In [180]:
import pandas as pd
import numpy as np
import matplotlib.pyplot as plt
import matplotlib as mpl
import seaborn as sns
import json
import ast
import pickle

from sklearn.feature_extraction.text import CountVectorizer, TfidfVectorizer
from sklearn.metrics.pairwise import cosine_similarity

In [151]:
import nltk
from nltk.tokenize import word_tokenize
from nltk.corpus import stopwords
from nltk.stem import PorterStemmer
from collections import Counter
import re

In [152]:
df_credit = pd.read_csv(
    "D:\\Projects\\Movie Recomendation System\\Data\\tmdb_5000_credits.csv"
)
df_movies = pd.read_csv(
    "D:\\Projects\\Movie Recomendation System\\Data\\tmdb_5000_movies.csv"
)

In [198]:
def merge_dataframes(df1, df2, on_column):
    """
    Merge two DataFrames based on a specific column.

    Parameters:
    - df1 (pd.DataFrame): The first DataFrame.
    - df2 (pd.DataFrame): The second DataFrame.
    - on_column (str): The name of the column to merge on.

    Returns:
    - pd.DataFrame: The merged DataFrame.
    """
    # Use merge() function to merge df1 and df2 on the specified column
    merged_df = pd.merge(df1, df2, on=on_column)
    return merged_df


def extract_names(genre_list):
    """
    Extracts the 'name' values from a list of dictionaries or a stringified list of dictionaries in the 'genre' column.

    Parameters:
    - genre_list: A list of dictionaries, or a string representation of such a list, with 'id' and 'name' keys.

    Returns:
    - list: A list of genre names.
    """
    # Check if genre_list is a string and convert it to a list if necessary
    if isinstance(genre_list, str):
        try:
            genre_list = json.loads(genre_list)
        except json.JSONDecodeError:
            # Return an empty list if there's an issue with converting the string
            return []

    # Extract the 'name' from each dictionary in the list and return them as a list
    return [genre["name"] for genre in genre_list]
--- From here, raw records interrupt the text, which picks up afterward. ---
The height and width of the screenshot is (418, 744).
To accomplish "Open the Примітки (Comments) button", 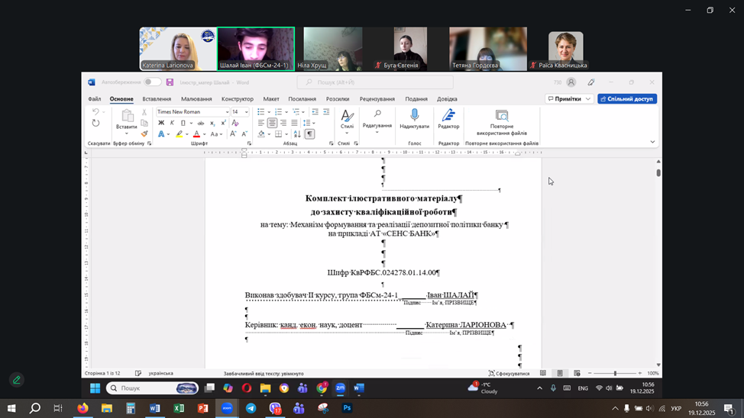I will click(x=569, y=99).
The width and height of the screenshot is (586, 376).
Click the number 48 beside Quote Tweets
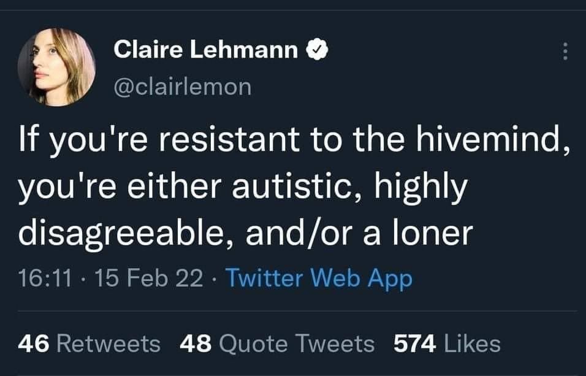tap(196, 343)
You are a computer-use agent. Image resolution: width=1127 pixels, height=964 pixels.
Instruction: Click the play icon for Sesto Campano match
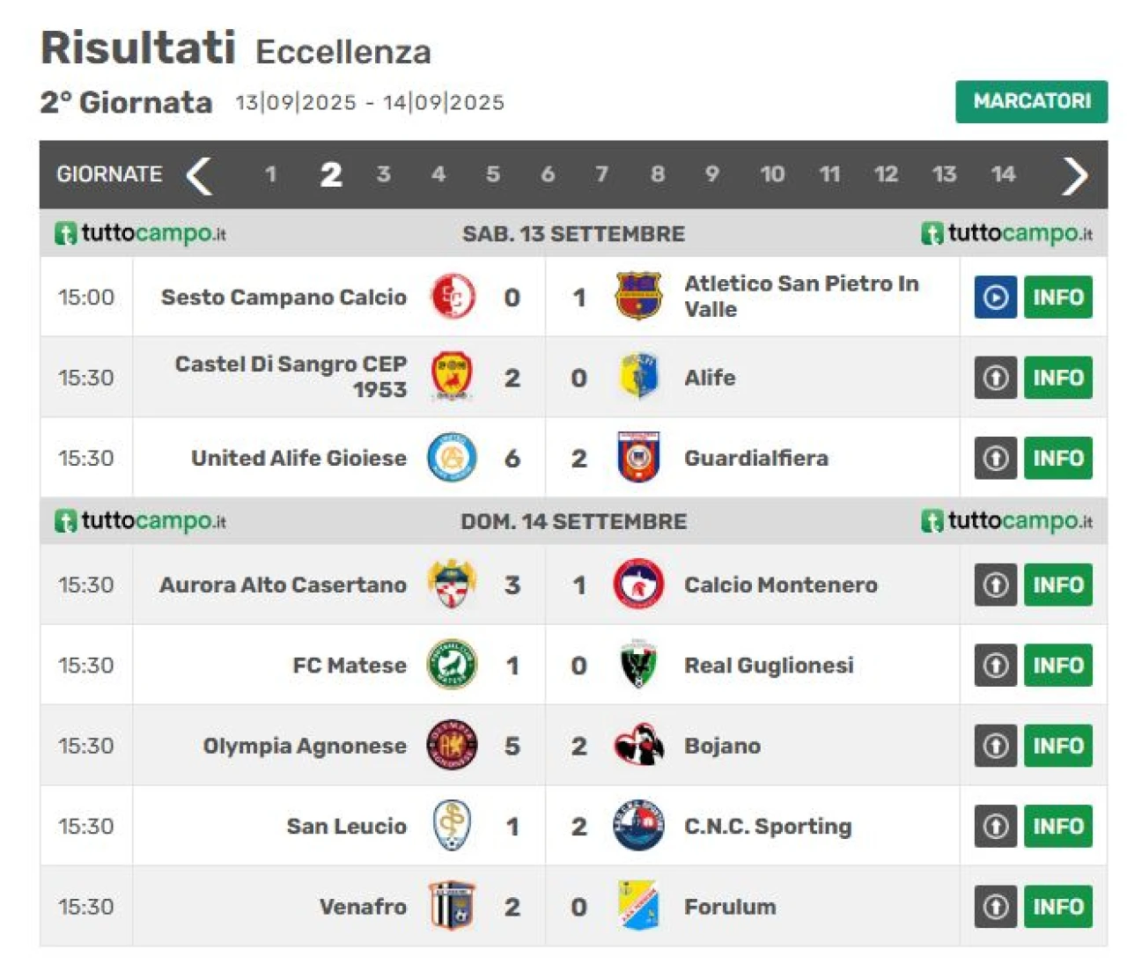tap(996, 298)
def extract_star_names(cast_string):
    """
    Converts a string representation of a list of dictionaries to a list and extracts names of the first three stars.

    Parameters:
    - cast_string (str): A string representation of a list of dictionaries.

    Returns:
    - list: A list containing the names of the first three stars.
    """
    # Convert the string to a list of dictionaries using ast.literal_eval
    cast_list = ast.literal_eval(cast_string)
    # Extract the 'name' key from each dictionary for the first three entries
    return [cast["name"] for cast in cast_list[:3]]  # Limit to first three


def extract_director_name(crew_str):
    try:
        # Safely evaluate the string to a list
        crew_list = ast.literal_eval(crew_str)
        # Extract and return the director's name
        directors = [crew["name"] for crew in crew_list if crew["job"] == "Director"]
        return directors[0] if directors else None
    except (ValueError, SyntaxError):
        # Return None in case of an error
        return None


def process_text(text):
    if not isinstance(text, str):
        return []  # Return an empty list if the input is not a string

    # Convert text to lower case
    text = text.lower()

    # Tokenization
    tokens = word_tokenize(text)

    # Removing special characters
    tokens = [re.sub(r"[^a-zA-Z0-9]", "", token) for token in tokens]
    tokens = [token for token in tokens if token]  # Remove empty strings

    # Removing stop words and punctuation
    stop_words = set(stopwords.words("english"))
    tokens = [token for token in tokens if token not in stop_words]

    # Stemming
    stemmer = PorterStemmer()
    tokens = [stemmer.stem(token) for token in tokens]

    return tokens


def lowercase_text(text):
    """
    Convert a text or a list of texts to lowercase.
    If text is a list, it applies lowercase to each element of the list.
    If text is None, returns an empty string.
    """
    if isinstance(text, list):
        return [str(t).lower() for t in text]
    elif isinstance(text, str):
        return text.lower()
    return text


def remove_spaces_from_names(names):
    """
    Remove spaces from each name in a list of names. Handles None values by returning an empty list.
    """
    if names is None:
        return []
    return [name.replace(" ", "") for name in names if name is not None]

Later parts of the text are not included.